«[...] Il arriva que j'eus besoin, pour mes projets de sculpture, d'un arbre de bois de rose; j'en voulais un plein et large. Je consultais Jotépha.
"Il faut aller dans la montagne, me dit-il. Je connais, à un certain endroit, plusieurs beaux arbres. Si tu veux, je te conduirai, nous abattrons l'arbre qui te plaira et nous le rapporterons tous deux."
Nous partîmes de bon matin. Les sentiers indiens sont à Tahiti assez difficiles pour un Européen. Entre deux montagnes qu'on ne saurait gravir, deux hautes murailles de basalte, se creuse une fissure où l'eau serpente à travers des rochers qu'elle détache, un jour que le ruisseau s'est fait torrent et qu'elle entrepose un peu plus loin pour les y reprendre un peu plus tard et finalement les pousser, les rouler jusqu'à la mer.

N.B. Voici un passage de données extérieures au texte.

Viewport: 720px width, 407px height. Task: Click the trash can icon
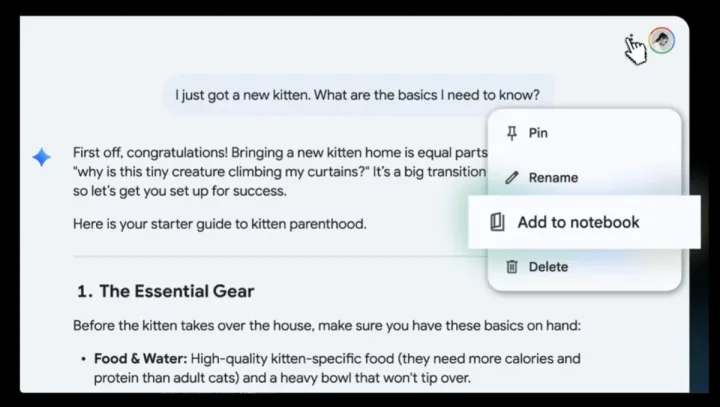pyautogui.click(x=512, y=266)
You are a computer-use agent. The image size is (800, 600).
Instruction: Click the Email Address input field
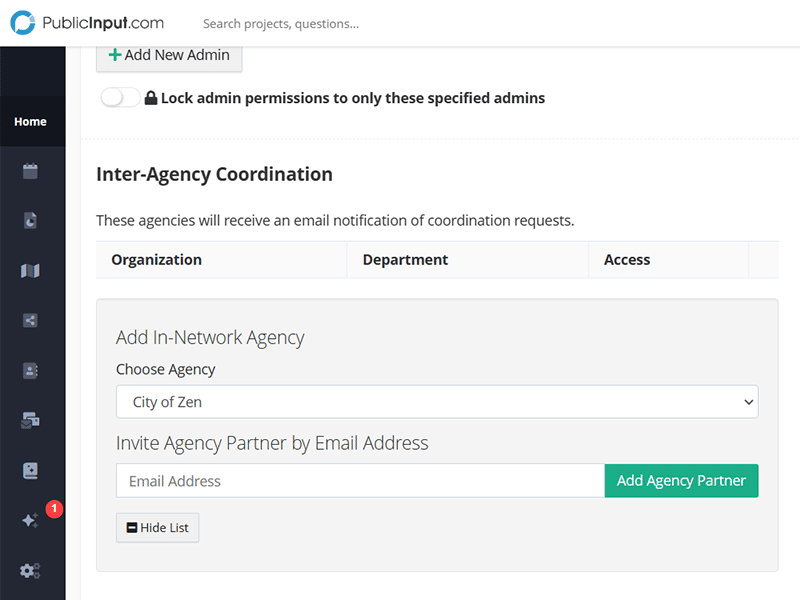pyautogui.click(x=360, y=481)
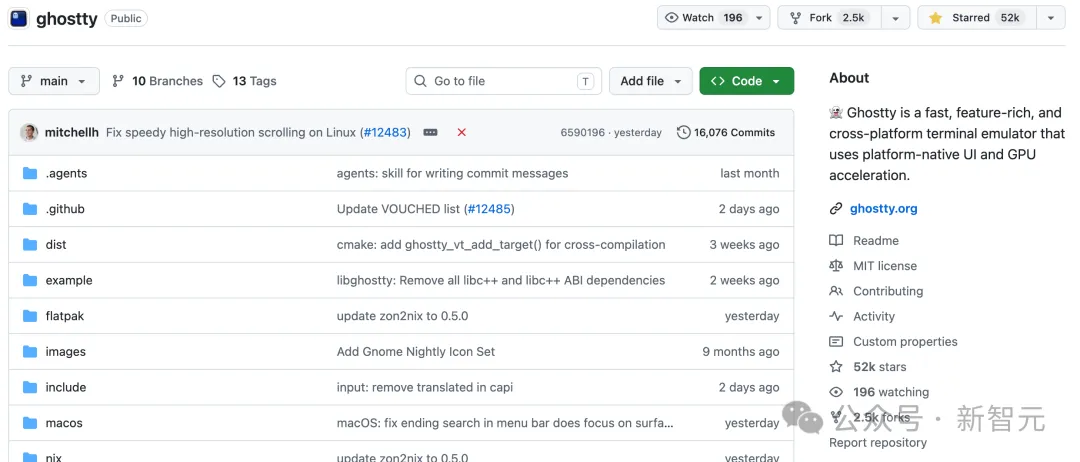
Task: Toggle Watch on the repository
Action: pos(703,18)
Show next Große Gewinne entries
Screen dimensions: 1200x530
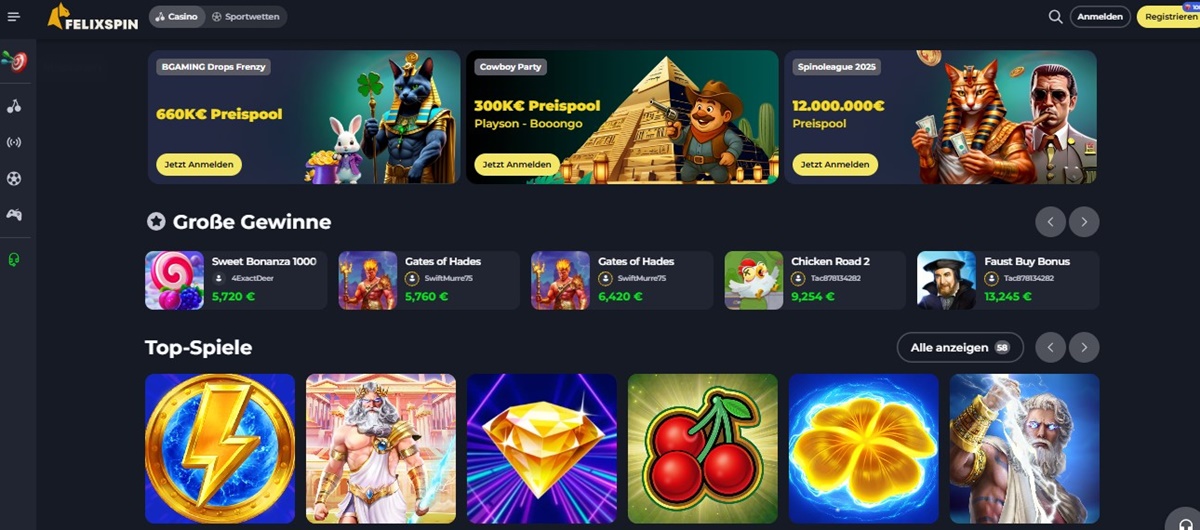coord(1084,221)
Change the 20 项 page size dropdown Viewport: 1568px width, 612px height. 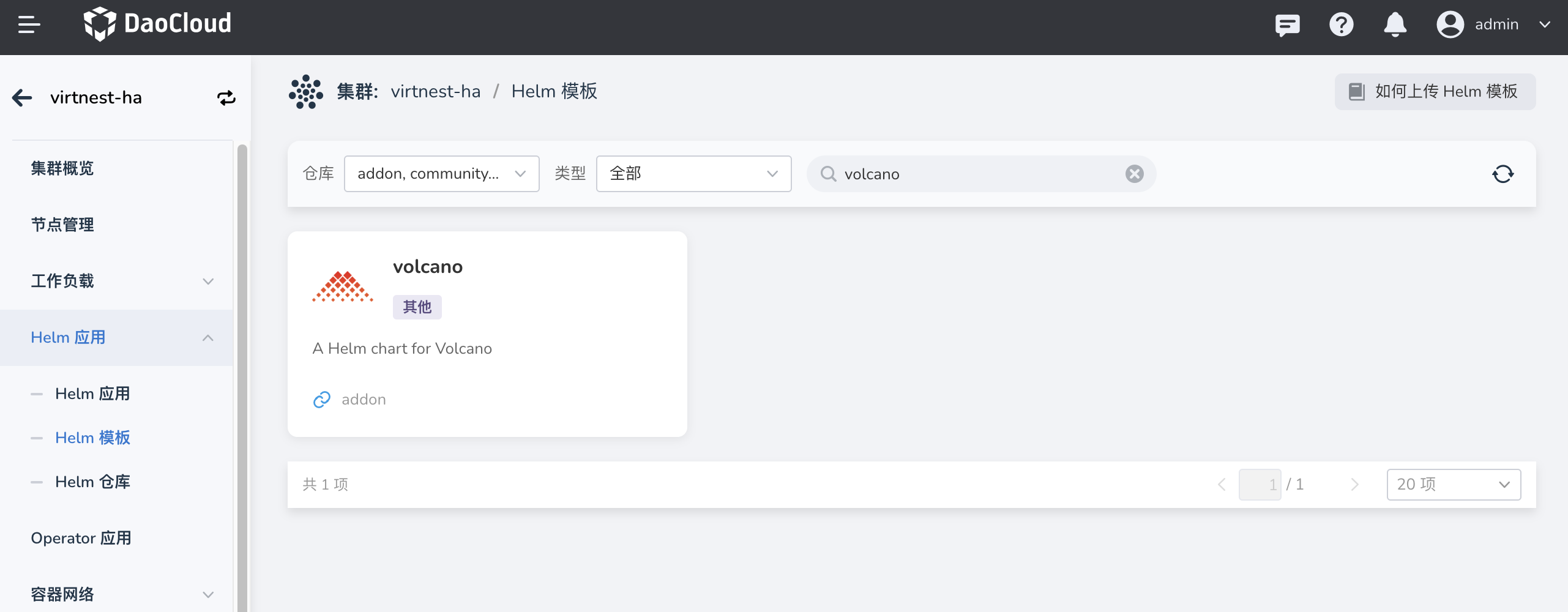tap(1453, 485)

[...] Nous allions tous les deux, nus avec le linge à la ceinture et la hache à la main, traversant maintes fois le ruisseau pour profiter d'un bout de sentier que mon compagnon semblait percevoir par l'odorat plutôt que par la vue, tant les herbes, les feuilles et les fleurs, en s'emparant de tout l'espace, y jetaient se splendide confusion.
Le silence était complet, en dépit du bruit plaintif de l'eau dans les rochers, un bruit monotone, accompagnement de silence.
Et, dans cette forêt merveilleuse, dans cette solitude, dans ce silence, nous étions deux – lui, un tout jeune homme, et moi un presque vieillard, l'âme défleurie de tant d'illusions, le corps lassé de tant d'efforts et cette longue et cette fatale hérédité des vices d'une société moralement et physiquement malade !
Il marchait devant moi, dans la souplesse animale de ses formes gracieuses, androgynes : il me semblait voir en lui s'incarner, respirer toute cette splendeur végétale dont nous étions investis. Et d'elle en lui, par lui se dégageait, émanait un parfum de beauté qui enivrait mon âme, et où se mêlait comme une forte essence le sentiment de l'amitié produite entre nous par l'attraction mutuel du simple et du composé.
Était-ce un homme qui marchait là devant moi ? Chez ces peuplades nues, comme chez les animaux, la différence entre les sexes est bien moins évidente que dans nos climats. Nous accentuons la faiblesse de la femme en lui épargnant les fatigues, c'est-à-dire les occasions de développement, et nous la modelons d'après un menteur idéal de gracilité.
À Tahiti, l'air de la forêt ou de la mer fortifie tous les poumons, élargit toutes les épaules, toutes les hanches, et les graviers de la plage ainsi que les rayons du soleil n'épargnent pas plus les femmes que les hommes. Elles font les même travaux que ceux-ci, ils ont l'indolence de celles-là : quelque chose de viril est en elles, et en eux quelque chose de féminin. Cette ressemblance des deux sexes facilite leur relation, que laisse parfaitement pure la nudité perpétuelle, en éliminant des mœurs toute idée d'inconnu, de privilèges mystérieux, de hasards ou de larcins heureux – toute cette livrée sadique, toutes ces couleurs honteuses et furtives de l'amour chez les civilisés.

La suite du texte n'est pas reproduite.